= Mayte Richardson =

American cleric

Mayte Richardson (1889–1963) was an American cleric who served as a pastor with the United Brethren Church from her ordination in 1926 till her death in December 1963.

In partnership with Rev. Sara Mouer, Richard served as a permanent pastor in churches across Wisconsin. She also conducted evangelistic work across the United States during a period when the ordination of women was severely limited or denied outright for most Christian denominations including the United Brethren church.

== Early life ==
Richardson was born on February 8, 1889, in Richland County, Wisconsin. As an adult, she taught school in Richland and Grant County, Wisconsin. In 1923, at age 34, Richardson entered the Bonebrake Theological Seminary in Dayton, Ohio.

== Career ==
Richardson graduated from Bonebrake in 1926. While at the seminary, she met Sara Mouer, with whom she made a plan “for sharing their ministerial careers”. Mayte was ordained on September 12, 1926, at Turtle Lake, Wisconsin.

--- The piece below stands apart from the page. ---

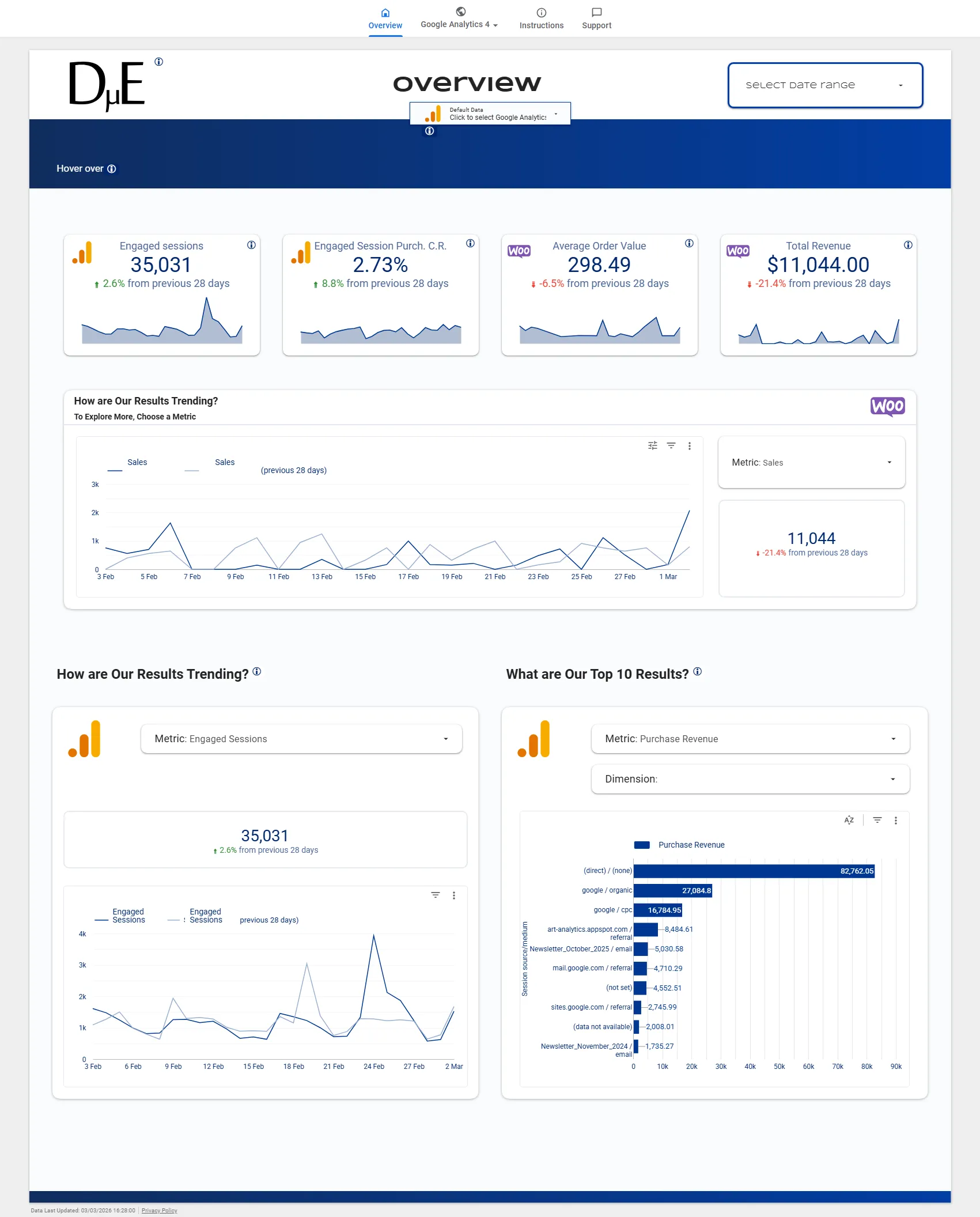Viewport: 980px width, 1217px height.
Task: Go to the Support page
Action: pos(596,19)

After ordination, she joined Mouer for their first assignment at the United Brethren church at Ontario, Wisconsin, from 1926 to 1932. In December 1932 the two pastors were assigned to the United Brethren church in Monroe, Wisconsin. Upon their assignment, the local newspaper stated that “a permanent woman pastor is an innovation in Monroe.”

Richardson and Mouer served in Ontario, Monroe, Loyd-Ithaca, Lime Ridge-Sandusky and Beloit Wisconsin from 1926 to 1959. Richardson and Mouer also served for five years as evangelists from 1936 to 1941, fulfilling calls across the United States. Reverends Richardson and Mouer were known for the musical aspects of their ministry which “included duet signing with Miss Richardson playing the accompaniment”. This partnership continued until Mouer's death on April 27, 1959.

Rychie Breidenstein states in How Shall We Be Known that “these were two women whose way of life and ministry would, today, be subject to all kinds of scrutiny, yet they seemed to have found a way to make ‘all things work together for good’ in God's service” (58).

After Mouer's death, Richardson moved to Richland Center, Wisconsin, where she served as a substitute pastor and conducted special services until her death in December 1963.

Richardson spent the larger part of her career as an ordained minister in a denomination that denied ordination to women. She was ordained under the auspices of the United Brethren Church which had permitted the ordination of women from 1889 to 1946. However following the merger of the United Brethren Church with the Evangelical Association in 1946, the ordination of women was no longer permitted.

It was only in 1968, five years after Richardson's death, that Evangelical United Brethren Church (EUB) members through their merger with the Methodist Church accepted women for ordination as members of the United Methodist Church. While women ministers were an innovation for the rural communities of Wisconsin that Richardson served with Mouer, the ministerial pair were beloved by their communities.